Do everything you do with 100% attention.
One thing at the time (monotasking) is by far the most efficient.
If you want to go monotasking, create a priority list first and start the day with the most important task.
Do not be distracted. Make time for a concentration mind dump (write down what's currently in your mind) allowing distracting thoughts to pop up. If you suddenly have really good ideas, write them down in a book next to you.
Create templates and learn the keyboard shortcuts. In this way, you do not lose time and energy on all kinds of edge issues.
Try to see organizing and planning properly as an important part of your work. Start each new project in this way to avoid falling behind.
The Pareto rule: 20 percent of the work consume 80 percent of the time and resources.
Sleep and rest
If you study or work on a report, you use your ‘reflective brain’. This part of your brain tires very rapidly and needs a lot of rest.
Someone who who had enough rest has a much more active reflective brain (analytical, solution-oriented, creative) and is less likely to fall back on the reflex brain (reacting reflexively to stimuli). In addition, rest and sleep ensure that what you have learned (reflective brain) is stored in the archiving brain. The reflective brain works like a whiteboard: if you learn too long, the first things will be wiped off..

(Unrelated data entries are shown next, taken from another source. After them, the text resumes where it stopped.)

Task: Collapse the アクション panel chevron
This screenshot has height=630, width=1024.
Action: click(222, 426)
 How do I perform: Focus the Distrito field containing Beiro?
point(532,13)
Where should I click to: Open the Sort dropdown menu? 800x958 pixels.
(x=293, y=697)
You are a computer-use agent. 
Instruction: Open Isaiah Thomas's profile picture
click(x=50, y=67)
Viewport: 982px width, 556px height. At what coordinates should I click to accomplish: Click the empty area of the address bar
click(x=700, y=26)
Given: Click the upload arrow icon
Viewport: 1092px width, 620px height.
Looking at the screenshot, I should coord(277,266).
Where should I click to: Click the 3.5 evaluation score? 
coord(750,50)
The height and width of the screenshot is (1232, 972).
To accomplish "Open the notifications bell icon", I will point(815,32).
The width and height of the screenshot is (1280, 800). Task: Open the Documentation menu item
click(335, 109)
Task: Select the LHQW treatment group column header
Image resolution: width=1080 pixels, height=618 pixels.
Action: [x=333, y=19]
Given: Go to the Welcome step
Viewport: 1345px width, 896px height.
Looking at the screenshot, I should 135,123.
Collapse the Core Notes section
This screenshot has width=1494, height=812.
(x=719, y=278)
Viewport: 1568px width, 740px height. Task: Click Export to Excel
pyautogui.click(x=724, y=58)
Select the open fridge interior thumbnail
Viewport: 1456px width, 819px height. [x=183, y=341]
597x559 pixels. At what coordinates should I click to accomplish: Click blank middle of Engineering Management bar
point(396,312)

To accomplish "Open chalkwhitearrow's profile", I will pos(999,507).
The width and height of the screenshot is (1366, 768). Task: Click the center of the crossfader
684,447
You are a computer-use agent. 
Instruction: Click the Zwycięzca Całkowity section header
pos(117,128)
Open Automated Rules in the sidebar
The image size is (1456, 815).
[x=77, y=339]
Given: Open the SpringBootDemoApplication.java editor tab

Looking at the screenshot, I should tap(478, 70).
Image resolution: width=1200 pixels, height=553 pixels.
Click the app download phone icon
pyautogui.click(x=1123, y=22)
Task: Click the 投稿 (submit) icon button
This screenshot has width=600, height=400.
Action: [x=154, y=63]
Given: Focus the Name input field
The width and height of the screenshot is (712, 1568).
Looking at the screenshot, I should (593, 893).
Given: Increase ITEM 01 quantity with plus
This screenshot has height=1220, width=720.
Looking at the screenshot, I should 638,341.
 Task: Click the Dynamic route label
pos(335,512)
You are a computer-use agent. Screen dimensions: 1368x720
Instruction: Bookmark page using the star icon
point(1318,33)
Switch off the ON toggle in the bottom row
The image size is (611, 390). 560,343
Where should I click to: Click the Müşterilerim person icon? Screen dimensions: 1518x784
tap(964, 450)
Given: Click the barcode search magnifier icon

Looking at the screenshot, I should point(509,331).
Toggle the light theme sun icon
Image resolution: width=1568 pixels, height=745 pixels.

Two lumberjacks work a whole day. One works non stop and the other takes a break every two hour. The lumberjack who took breaks had cut down more trees. How is that possible?: During the breaks, he sharpened his ax.
Take a break on time is essential.
Do not underestimate the function of a good night's sleep.
How often do you check your phone for messages, e-mails, news and notifications?
According to recent studies, the average person in the USA checks his or her telephone 250 times a day. There are several reasons why people do this. There is a natural urge to be connected to other people. Each check gives peace and a temporary mood boost. The person also gets a shot of dopamine which ensures that you grab your phone again and again.
In a scientific study in Finland where attention and focus were measured, the participants scored significantly lower when they had a phone next to them. Remarkably enough, it did not matter much whether the phone was at vibrate mode or actually answered.
ICT can help us but can obstruct us. In this age of hyperconnectivity, telephones and computers has to be used sensibly. If you want to focus, put the phone away and turn off Social Media on your computer.
Create a social media moment before a meeting or lesson.
People who are very busy and do different things at the same time produce less.
Research of the Harvard Business Review has shown that people who try to multitask are 40% less productive, so they need 40% more time to achieve the same!
Monotasking provides a better focus and you will achieve more. In general it provides more peace and that ultimately benefits the working atmosphere.
Provide a pleasant environment, the right temperature, a nice chair, computer screen at eye level. Go for a 100% focus..
Turn off your mail or smartphone. Take a good breath and if you suddenly have really good ideas, write them down in a booklet that you have lying next to you.
Work in blocks and take a break on time.
It is easy to fall back into old patterns. Keep going and do not be discouraged.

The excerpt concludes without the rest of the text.